---------- Text segment

A PIL was also filed in the Supreme Court of India and on 26 March 2006 an order was issued to the Ministries of Labour, Health and Company & Law and to State governments to form a Committee to formulate national guidelines for prevention of dust exposure in stone quarries.

However, a recent report endorsed by thirteen unions and workers organisations documents the efforts of the Government of India and the asbestos industry lobby to undermine workers health and safety in the asbestos industry by commissioning a doctored study on the hazards of asbestos.

Asbestos is a hazardous substance that is used in the manufacture numerous products such as cement boards, roofing, cement pipes, vehicle brake linings, conduits for electrical cables and textiles. All six types of asbestos, and especially white asbestos (chrysotile variety that comprises over 95% of the asbestos used today) has been declared to be extremely hazardous by governments of 40 countries, several independent scientists and many international agencies such as the ILO, WTO, WHO, and the International Commission on Occupational Health. Exposure to asbestos increases risk of lung cancer and mesothelioma (a kind of cancer that affects the protective lining that covers most of the body’s internal organs).

Nearly 100,000 workers in India face occupational exposure to asbestos. In India the occupational exposure limits to all kinds of asbestos in the work environment is much higher at 2 f/cc, where as in rest of the world it is between 0.1 f/cc-0.5f/cc. Asbestos mining and milling activity in India is concentrated in Andhra Pradesh, Rajasthan Bihar, Karnataka, Tamil Nadu and Manipur but asbestos mining is currently banned in India so it imports nearly 90% of its asbestos requirements, primarily from Canada, Brazil and the US. Workers handle the asbestos without any protective gear and are not informed of its dangers either.

--------------------
---------- Data segment

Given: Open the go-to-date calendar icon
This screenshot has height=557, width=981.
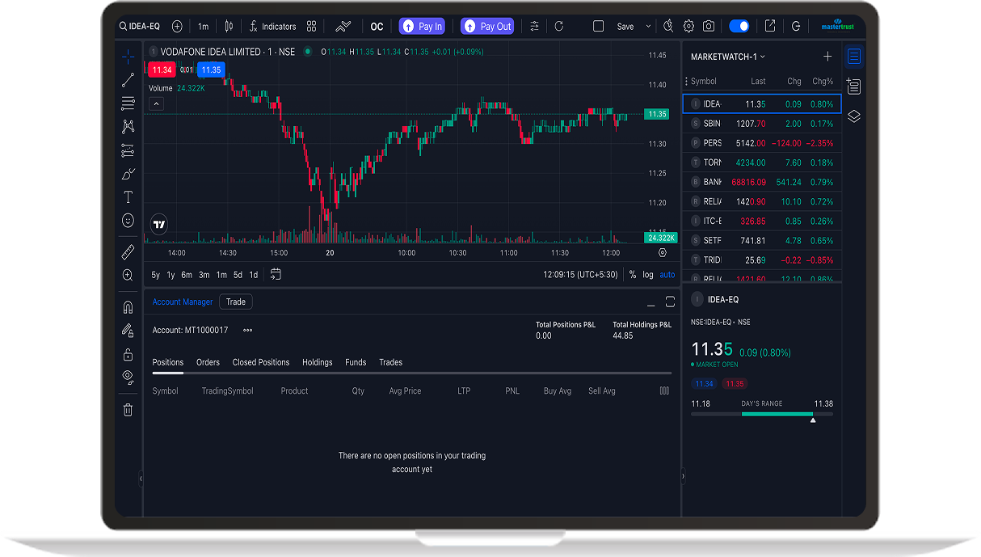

--------------------

◆ Exercise directions: Rewrite the asbestos text from "Nearly 100,000 workers" to "its dangers either.", putting "Russia" wherever "Canada" appears. The data are drawn from a separate source and are unrelated to the asbestos text.

◆ Completed task:
Nearly 100,000 workers in India face occupational exposure to asbestos. In India the occupational exposure limits to all kinds of asbestos in the work environment is much higher at 2 f/cc, where as in rest of the world it is between 0.1 f/cc-0.5f/cc. Asbestos mining and milling activity in India is concentrated in Andhra Pradesh, Rajasthan Bihar, Karnataka, Tamil Nadu and Manipur but asbestos mining is currently banned in India so it imports nearly 90% of its asbestos requirements, primarily from Russia, Brazil and the US. Workers handle the asbestos without any protective gear and are not informed of its dangers either.